It's that time of training again. Tapering. Admittedly one of the weirdest parts of marathon training, I've learned to love tapering over the years. In a nutshell, tapering means that you run fewer kilometres and you rest more. When you've been training you ass off for months through the gruelling winter, running harder and further every week, focussed in on your goal, scaling things back 3 weeks before the race just feels wrong. You're heading for that goal. You can see it. Why am I slowing down now? This makes no sense. The answer? Science. And I don't argue with science.
Here's how my friends at Running World explain it: "Reducing your total weekly volume by 20 to 25 percent per week gives your body a chance to recover from all that hard work by restocking depleted glycogen supplies and repairing tissue damage". See? I told you. Science.
Essentially at this point of your training, you've put in all the hard work and long hours. You've built up that incredible base of strength and endurance. You won't lose any fitness in these final tapering weeks. Now it's time to chill out and relax. This is possibly Katie's least favourite time of my training - not the 6AM runs in January or when I disappear for hours on the weekend. Nope, it's tapering. Because I can't relax. I can't sit still. Tapering makes me anxious and go a little bit stir crazy. On the up-side, I go cooking crazy to occupy myself. I think we have some bagels, butter chicken, granola, and burritos in our future.
The final month before a race also brings about some concerted speed training. I love this stuff. While I'm cutting back on my total mileage (kilometreage?), I'll shift my focus to managing my speed and working on my explosiveness. Understanding your pacing is crucial to running a good race - as is knowing how and when to throw in a surge of speed. Interval training is a great way to work on your speed, endurance, form and economy.
Here's how interval training works. After a short, easy warm up (I usually do 1.5-2km of a light run), I burst into 4 sets of 1.6km speed bursts, with a few minutes of rest in between to catch your breath and bring your heart rate down. The focus during these bursts is to keep a strong, hard, steady pace - much faster than your race pace. They are supposed to be intense and difficult. Half the battle is pushing through until the end of your 1.6km interval. For example, my target race pace for Boston is about a 4:12-4:14 per kilometre.

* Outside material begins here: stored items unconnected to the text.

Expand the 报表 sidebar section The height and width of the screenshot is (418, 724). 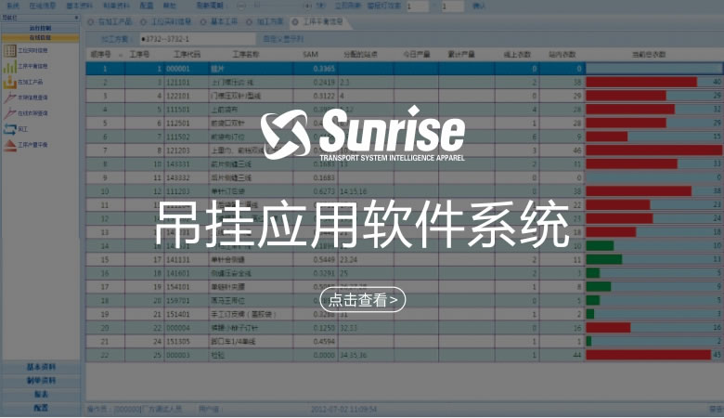tap(40, 394)
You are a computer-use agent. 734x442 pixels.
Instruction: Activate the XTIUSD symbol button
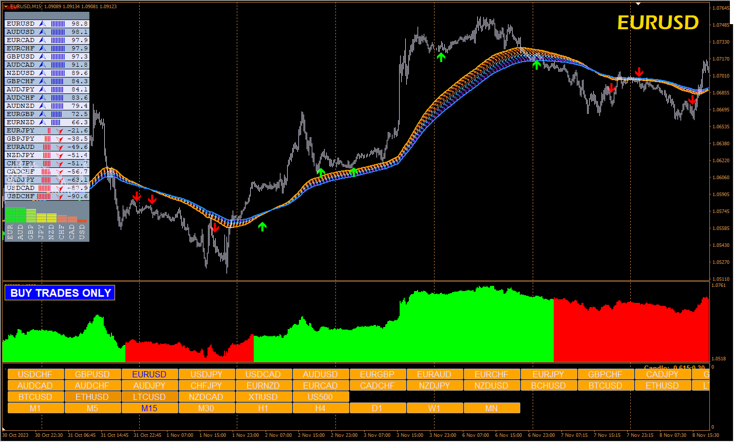click(264, 396)
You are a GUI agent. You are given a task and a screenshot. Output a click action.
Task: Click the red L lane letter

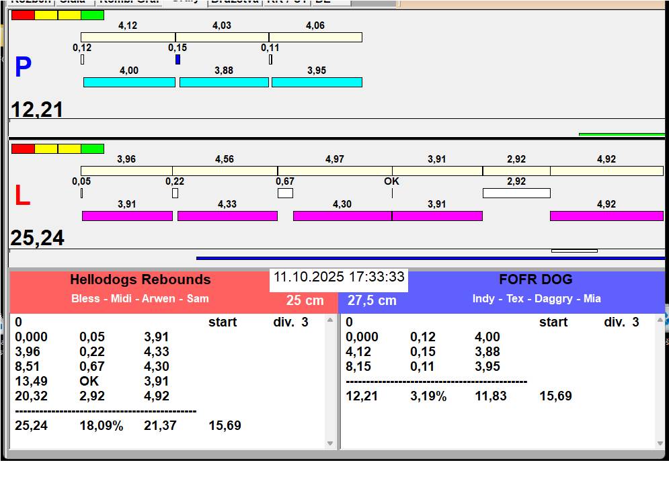(22, 195)
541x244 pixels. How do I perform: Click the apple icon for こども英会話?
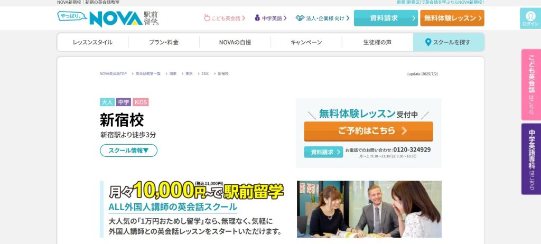click(207, 18)
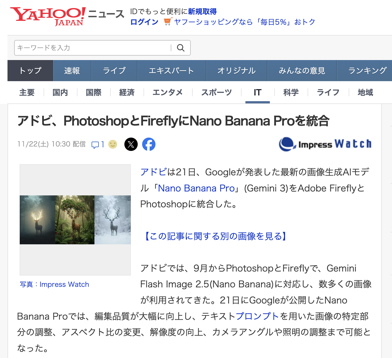Share article via Facebook icon
The width and height of the screenshot is (392, 358).
(x=149, y=144)
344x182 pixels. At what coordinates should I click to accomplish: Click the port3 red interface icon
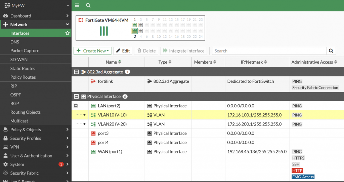[93, 134]
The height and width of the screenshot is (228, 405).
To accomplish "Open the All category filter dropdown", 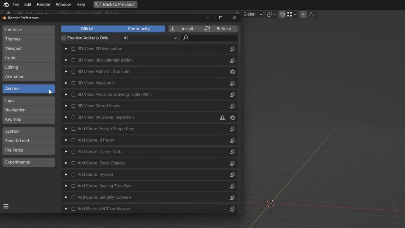I will pyautogui.click(x=150, y=38).
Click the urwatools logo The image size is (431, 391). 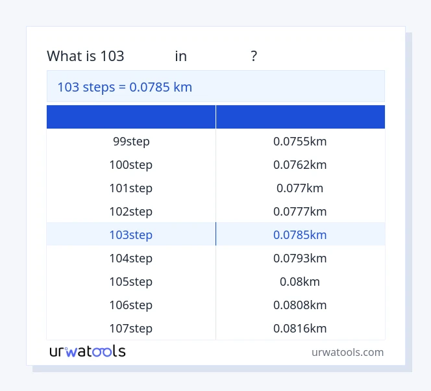tap(88, 351)
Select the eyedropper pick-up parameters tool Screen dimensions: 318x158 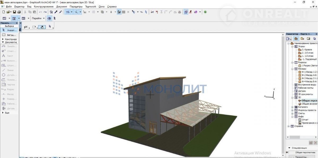coord(56,12)
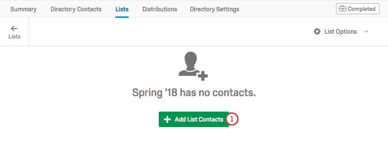Image resolution: width=388 pixels, height=165 pixels.
Task: Click the Completed label text
Action: pyautogui.click(x=362, y=9)
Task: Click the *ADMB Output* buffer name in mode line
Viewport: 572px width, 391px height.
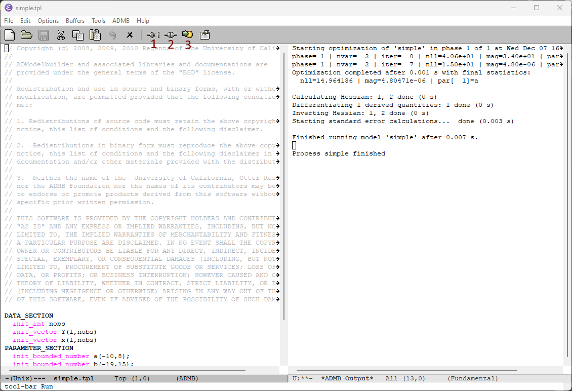Action: (x=347, y=378)
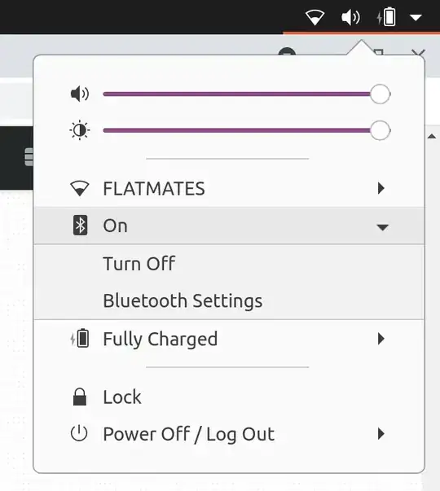Expand the FLATMATES Wi-Fi submenu arrow

pyautogui.click(x=381, y=188)
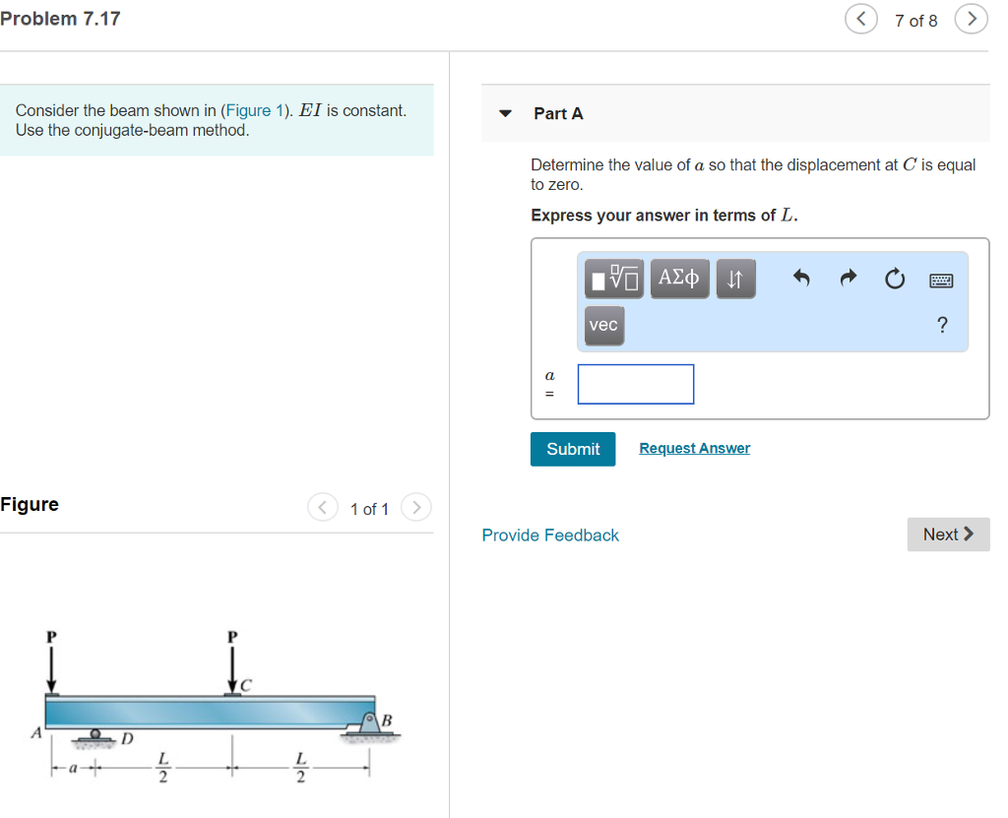The image size is (1008, 818).
Task: Go to the next figure page
Action: coord(415,507)
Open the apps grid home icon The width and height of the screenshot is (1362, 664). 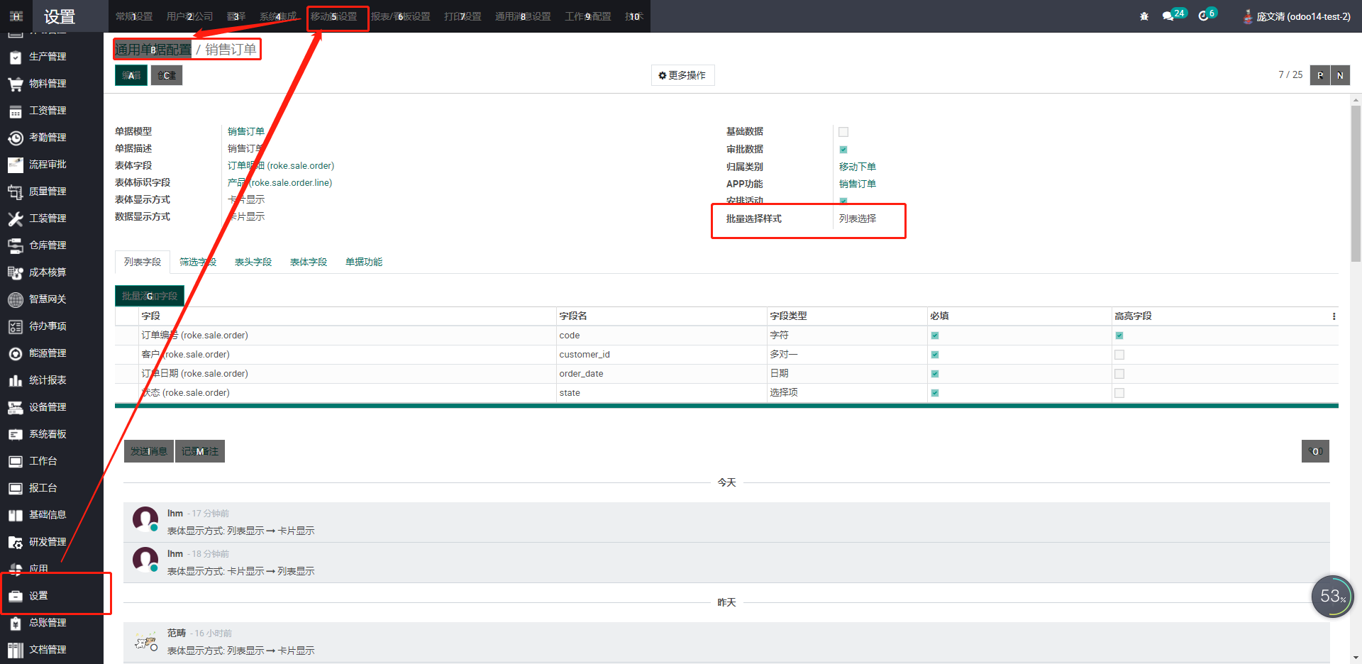coord(16,16)
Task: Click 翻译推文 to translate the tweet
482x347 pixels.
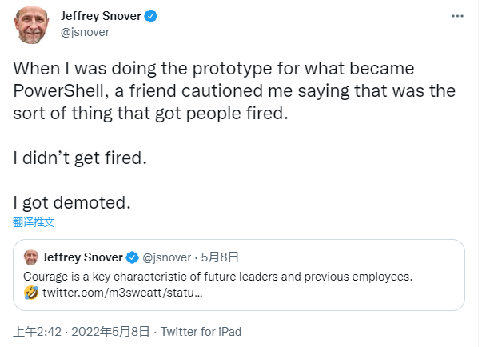Action: click(x=34, y=222)
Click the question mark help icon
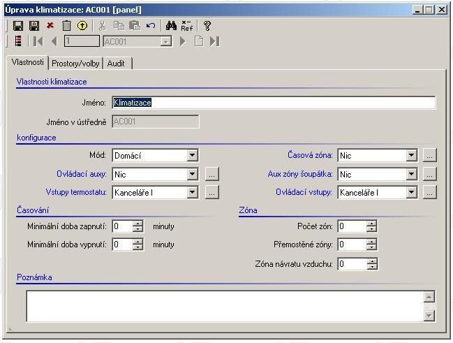This screenshot has width=453, height=343. tap(207, 26)
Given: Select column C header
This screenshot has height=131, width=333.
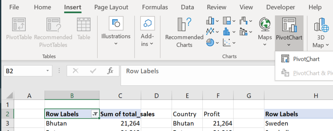Looking at the screenshot, I should 120,95.
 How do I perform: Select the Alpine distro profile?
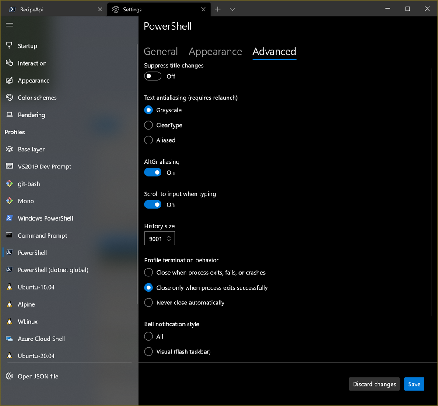26,304
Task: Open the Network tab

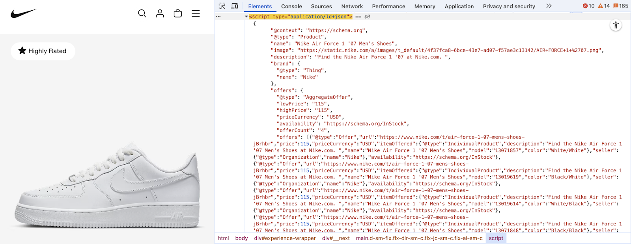Action: tap(352, 6)
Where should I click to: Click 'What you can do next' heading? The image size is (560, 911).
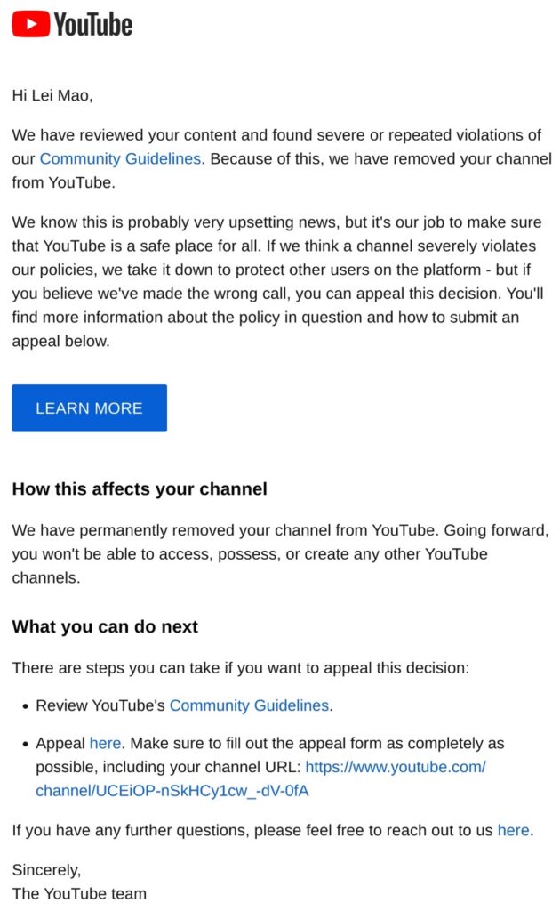click(105, 626)
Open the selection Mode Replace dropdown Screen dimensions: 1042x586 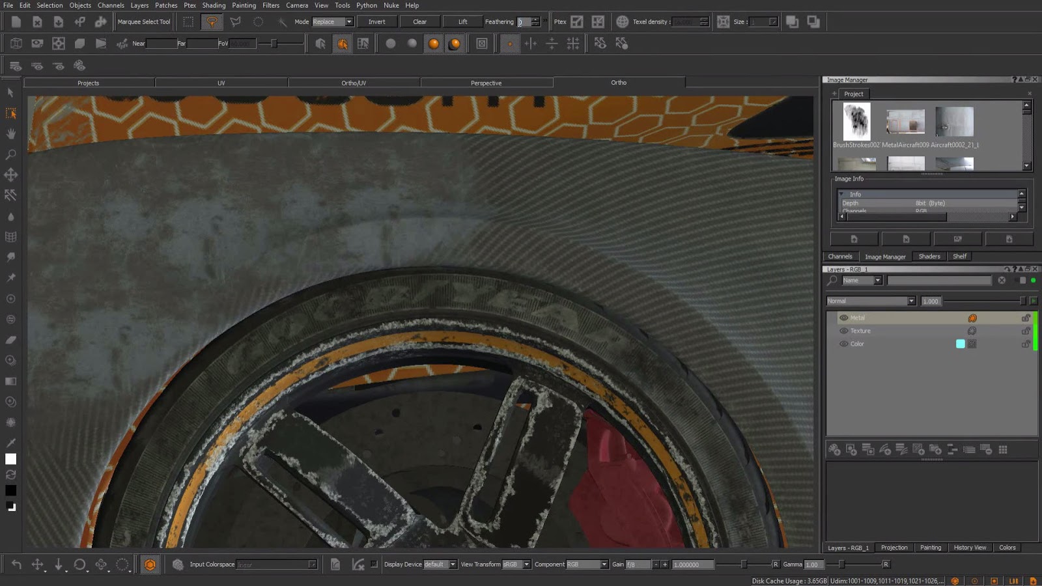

During my interval training this past week, by intervals were 3:42, 3:38, 3:33 and 3:30. With each interval, you become more exhausted, but being the competitive guy I am, I always try to run every interval faster than the last.
20 Days Until
With only 3 weeks to go until Boston, I can't help but be overwhelmed by feelings of nervousness and excitement. Training has been going really well and I am very happy with where my fitness is at. My mind is also in a good spot - confident, focused and driven. I still have some unfinished business that I look forward to taking care of in Boston - which will be followed by a few pints I'm sure. As Spring arrives, the temperatures are creeping above 0 and the snow is slowly melting, which means I can finally ditch the toque and start training in shorts.